Biological Landscape
"Nature is not a photograph -life needs time- and we are running out of time to preserve the
part of ourselves which lies within our reach but beyond our skin", writes Ariel Ruiz i Altaba in
the introduction for his book Embryonic Landscapes, a collection of photographs taken by this
artist and molecular embryology researcher. Ruiz i Altaba’s handsome photographs represent
aesthetic compositions whose specific molecular referent speaks of a way of achieving
scientific knowledge. Ruiz i Altaba’s biological landscapes brings us beyond the limits of our
perceptual field; they unmask through the use of microscopic devices the complexity of human
cellular functions as well as the importance of scientific investigation and applications of
technology for the understanding of our organism’s behavior. When viewed exclusively as
abstract photographs though, these images confront the viewer with the infinite pleasure of
contemplation.
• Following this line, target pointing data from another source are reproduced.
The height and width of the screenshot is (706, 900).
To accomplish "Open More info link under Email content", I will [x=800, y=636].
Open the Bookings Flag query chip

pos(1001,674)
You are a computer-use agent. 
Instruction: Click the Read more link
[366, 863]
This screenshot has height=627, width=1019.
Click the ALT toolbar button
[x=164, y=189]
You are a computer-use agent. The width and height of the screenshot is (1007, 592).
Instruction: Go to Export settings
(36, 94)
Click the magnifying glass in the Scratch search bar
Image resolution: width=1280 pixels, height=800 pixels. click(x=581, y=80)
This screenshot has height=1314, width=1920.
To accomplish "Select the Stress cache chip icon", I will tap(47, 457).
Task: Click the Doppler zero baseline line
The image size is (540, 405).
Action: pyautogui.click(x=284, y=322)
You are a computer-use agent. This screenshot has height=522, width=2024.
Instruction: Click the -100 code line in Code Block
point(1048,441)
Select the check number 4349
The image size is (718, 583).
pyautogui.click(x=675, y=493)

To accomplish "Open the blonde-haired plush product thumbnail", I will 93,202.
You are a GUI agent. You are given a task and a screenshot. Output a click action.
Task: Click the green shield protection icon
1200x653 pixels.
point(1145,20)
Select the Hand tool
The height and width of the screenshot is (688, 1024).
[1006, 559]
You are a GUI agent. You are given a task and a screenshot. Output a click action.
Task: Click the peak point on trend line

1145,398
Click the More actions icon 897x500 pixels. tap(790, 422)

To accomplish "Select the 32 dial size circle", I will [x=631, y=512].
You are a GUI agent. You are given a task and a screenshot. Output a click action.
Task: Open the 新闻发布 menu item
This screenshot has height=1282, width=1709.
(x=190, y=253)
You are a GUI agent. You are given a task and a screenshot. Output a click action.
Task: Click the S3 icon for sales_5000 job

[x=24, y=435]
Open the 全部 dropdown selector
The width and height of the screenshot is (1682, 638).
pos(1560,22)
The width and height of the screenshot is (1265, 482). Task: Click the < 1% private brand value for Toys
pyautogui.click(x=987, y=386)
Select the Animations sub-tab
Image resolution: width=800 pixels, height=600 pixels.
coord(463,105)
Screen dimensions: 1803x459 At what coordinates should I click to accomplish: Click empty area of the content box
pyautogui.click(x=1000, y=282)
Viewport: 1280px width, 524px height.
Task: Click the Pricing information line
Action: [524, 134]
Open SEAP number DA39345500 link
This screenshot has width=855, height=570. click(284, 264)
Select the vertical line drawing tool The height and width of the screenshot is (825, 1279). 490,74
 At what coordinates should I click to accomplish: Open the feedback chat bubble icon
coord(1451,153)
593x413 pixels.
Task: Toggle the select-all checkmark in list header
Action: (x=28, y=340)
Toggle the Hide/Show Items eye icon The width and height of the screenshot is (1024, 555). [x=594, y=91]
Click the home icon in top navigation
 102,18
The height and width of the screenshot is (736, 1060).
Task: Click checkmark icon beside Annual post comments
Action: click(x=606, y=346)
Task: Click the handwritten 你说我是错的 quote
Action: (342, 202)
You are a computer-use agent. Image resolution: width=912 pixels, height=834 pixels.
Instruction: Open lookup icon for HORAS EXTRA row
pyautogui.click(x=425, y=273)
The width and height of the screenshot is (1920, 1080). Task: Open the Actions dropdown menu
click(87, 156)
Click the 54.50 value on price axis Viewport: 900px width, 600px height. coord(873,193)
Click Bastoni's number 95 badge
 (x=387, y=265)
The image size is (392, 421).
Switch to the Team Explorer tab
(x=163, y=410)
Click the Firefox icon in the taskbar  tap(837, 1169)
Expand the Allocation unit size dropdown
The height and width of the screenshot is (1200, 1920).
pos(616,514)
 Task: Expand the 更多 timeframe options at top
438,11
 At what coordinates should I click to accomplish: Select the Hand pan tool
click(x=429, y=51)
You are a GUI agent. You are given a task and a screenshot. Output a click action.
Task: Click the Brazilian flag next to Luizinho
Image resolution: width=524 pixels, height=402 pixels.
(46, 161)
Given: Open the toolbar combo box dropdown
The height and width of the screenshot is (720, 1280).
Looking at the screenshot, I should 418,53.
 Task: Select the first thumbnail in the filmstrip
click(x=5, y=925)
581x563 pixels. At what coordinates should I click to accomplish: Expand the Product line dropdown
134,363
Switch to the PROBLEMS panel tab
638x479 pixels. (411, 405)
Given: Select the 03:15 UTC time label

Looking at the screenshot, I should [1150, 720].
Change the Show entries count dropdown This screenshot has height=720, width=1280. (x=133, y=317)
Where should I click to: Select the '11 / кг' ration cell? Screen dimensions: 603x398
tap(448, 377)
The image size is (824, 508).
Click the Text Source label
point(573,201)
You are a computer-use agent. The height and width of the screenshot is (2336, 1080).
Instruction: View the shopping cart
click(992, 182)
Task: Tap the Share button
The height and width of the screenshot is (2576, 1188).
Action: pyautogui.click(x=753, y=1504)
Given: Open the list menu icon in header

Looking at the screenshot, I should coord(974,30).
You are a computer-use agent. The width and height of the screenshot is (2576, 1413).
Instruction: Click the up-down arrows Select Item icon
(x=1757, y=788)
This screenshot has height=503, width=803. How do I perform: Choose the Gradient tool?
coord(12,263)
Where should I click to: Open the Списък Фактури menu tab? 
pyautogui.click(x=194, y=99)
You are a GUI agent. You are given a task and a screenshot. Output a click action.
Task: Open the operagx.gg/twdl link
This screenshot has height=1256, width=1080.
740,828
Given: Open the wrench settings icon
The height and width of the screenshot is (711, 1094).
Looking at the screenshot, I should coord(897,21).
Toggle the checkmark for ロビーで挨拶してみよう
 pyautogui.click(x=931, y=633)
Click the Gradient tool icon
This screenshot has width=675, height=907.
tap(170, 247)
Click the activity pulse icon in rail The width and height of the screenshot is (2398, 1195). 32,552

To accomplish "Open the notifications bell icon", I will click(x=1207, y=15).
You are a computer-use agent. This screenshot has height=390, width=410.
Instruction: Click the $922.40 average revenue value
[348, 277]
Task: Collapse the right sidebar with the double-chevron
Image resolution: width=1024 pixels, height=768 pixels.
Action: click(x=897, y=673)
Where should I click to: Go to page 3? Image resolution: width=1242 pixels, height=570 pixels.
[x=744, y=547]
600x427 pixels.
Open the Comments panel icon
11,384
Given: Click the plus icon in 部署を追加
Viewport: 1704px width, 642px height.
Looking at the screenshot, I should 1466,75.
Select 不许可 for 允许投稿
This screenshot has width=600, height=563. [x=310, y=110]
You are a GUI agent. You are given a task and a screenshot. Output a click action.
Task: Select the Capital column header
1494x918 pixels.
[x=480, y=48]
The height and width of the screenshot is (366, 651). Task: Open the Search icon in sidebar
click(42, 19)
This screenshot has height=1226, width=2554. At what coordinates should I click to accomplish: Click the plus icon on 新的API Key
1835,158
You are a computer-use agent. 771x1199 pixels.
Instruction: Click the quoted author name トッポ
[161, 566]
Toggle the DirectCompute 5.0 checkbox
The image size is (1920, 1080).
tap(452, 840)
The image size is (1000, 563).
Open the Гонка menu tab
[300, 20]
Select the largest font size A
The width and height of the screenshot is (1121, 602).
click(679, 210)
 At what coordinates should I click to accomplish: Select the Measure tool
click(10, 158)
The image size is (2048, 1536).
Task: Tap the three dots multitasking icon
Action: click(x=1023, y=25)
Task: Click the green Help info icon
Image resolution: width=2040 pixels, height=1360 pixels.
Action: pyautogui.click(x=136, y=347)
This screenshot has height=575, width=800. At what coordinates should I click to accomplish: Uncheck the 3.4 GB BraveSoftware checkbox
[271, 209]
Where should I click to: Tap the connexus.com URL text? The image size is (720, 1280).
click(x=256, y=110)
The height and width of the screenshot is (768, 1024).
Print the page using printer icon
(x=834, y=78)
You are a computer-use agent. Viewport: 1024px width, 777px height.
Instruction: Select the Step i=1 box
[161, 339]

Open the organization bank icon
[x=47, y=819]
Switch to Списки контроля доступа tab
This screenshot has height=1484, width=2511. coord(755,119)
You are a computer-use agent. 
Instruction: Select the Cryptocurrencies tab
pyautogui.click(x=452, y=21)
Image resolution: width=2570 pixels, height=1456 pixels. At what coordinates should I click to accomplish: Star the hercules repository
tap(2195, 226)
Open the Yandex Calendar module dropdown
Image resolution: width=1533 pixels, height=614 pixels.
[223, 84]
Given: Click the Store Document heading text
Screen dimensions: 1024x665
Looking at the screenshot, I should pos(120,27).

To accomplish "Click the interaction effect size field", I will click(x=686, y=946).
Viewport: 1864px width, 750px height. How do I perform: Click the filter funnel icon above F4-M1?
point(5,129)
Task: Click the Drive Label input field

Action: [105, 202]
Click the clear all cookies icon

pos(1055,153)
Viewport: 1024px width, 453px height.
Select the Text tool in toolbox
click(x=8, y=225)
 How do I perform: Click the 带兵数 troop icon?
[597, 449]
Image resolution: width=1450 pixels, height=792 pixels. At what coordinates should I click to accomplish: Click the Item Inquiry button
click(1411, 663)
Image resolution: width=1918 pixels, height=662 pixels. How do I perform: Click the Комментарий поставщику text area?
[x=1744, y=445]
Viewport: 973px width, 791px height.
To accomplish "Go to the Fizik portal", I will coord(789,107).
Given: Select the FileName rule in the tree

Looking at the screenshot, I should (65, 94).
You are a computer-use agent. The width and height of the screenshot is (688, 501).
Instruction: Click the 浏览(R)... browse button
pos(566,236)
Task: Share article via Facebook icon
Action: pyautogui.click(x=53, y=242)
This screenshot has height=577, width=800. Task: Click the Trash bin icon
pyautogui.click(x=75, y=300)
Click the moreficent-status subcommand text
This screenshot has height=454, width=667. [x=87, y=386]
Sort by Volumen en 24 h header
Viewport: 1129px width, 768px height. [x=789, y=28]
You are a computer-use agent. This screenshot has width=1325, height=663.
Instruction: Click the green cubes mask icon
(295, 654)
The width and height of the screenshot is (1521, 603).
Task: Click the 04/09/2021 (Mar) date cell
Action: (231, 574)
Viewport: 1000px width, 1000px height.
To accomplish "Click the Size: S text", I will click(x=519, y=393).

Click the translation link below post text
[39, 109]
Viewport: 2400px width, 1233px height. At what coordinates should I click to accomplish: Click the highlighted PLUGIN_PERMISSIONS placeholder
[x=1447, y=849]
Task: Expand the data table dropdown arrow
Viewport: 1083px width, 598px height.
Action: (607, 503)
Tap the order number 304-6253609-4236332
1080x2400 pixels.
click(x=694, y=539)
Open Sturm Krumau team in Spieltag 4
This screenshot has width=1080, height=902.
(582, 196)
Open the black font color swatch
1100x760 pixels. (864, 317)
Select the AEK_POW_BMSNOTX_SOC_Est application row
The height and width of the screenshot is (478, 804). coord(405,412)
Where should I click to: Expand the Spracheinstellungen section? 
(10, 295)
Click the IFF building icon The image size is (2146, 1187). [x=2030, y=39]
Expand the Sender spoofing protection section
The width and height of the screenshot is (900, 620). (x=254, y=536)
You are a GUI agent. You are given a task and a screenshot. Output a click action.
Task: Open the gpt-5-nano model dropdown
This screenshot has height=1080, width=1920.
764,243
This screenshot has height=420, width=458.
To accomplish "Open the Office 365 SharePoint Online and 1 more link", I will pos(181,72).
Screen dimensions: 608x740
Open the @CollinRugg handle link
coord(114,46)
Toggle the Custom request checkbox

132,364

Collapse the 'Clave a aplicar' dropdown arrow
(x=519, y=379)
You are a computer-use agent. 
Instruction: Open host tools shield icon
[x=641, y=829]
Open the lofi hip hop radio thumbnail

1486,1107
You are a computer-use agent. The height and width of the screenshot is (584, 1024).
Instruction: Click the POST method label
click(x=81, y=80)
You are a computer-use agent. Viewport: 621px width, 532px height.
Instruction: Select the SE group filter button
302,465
Ruiz i Altaba’s use of formal strategies such as line, composition, tonal
intensity and self-conscious cropping frame his work within a tradition of formalist
photography- reminiscent of Edward Weston’s or Ernst Haas’- for which the natural landscape
was but a starting point for reflective meditation.
Lyrical Landscape
Raissa Venables’ large-scale digital collages of interior spaces face the viewer with images
more real than ordinary photographs can boast. Venables optimizes the details of many
photographs and incorporates them into one massive rendering. In the resulting images the
inside of a tent, an elevator and a stairwell evoke an almost philosophical awareness of the
impression that familiar spaces have on the psyche of their inhabitants. "Sometimes in the
presence of a familiar object we experience an extension of our intimate space", writes Gaston
Bachelard in "The Poetics of Space"; similarly, the rendered objects in Venables photographs
bear the weight of our emotional projections and attachments. Venables proposes an
experiential encounter with her photographs achieved by challenging the viewer’s traditional
expectations of the reading of an image.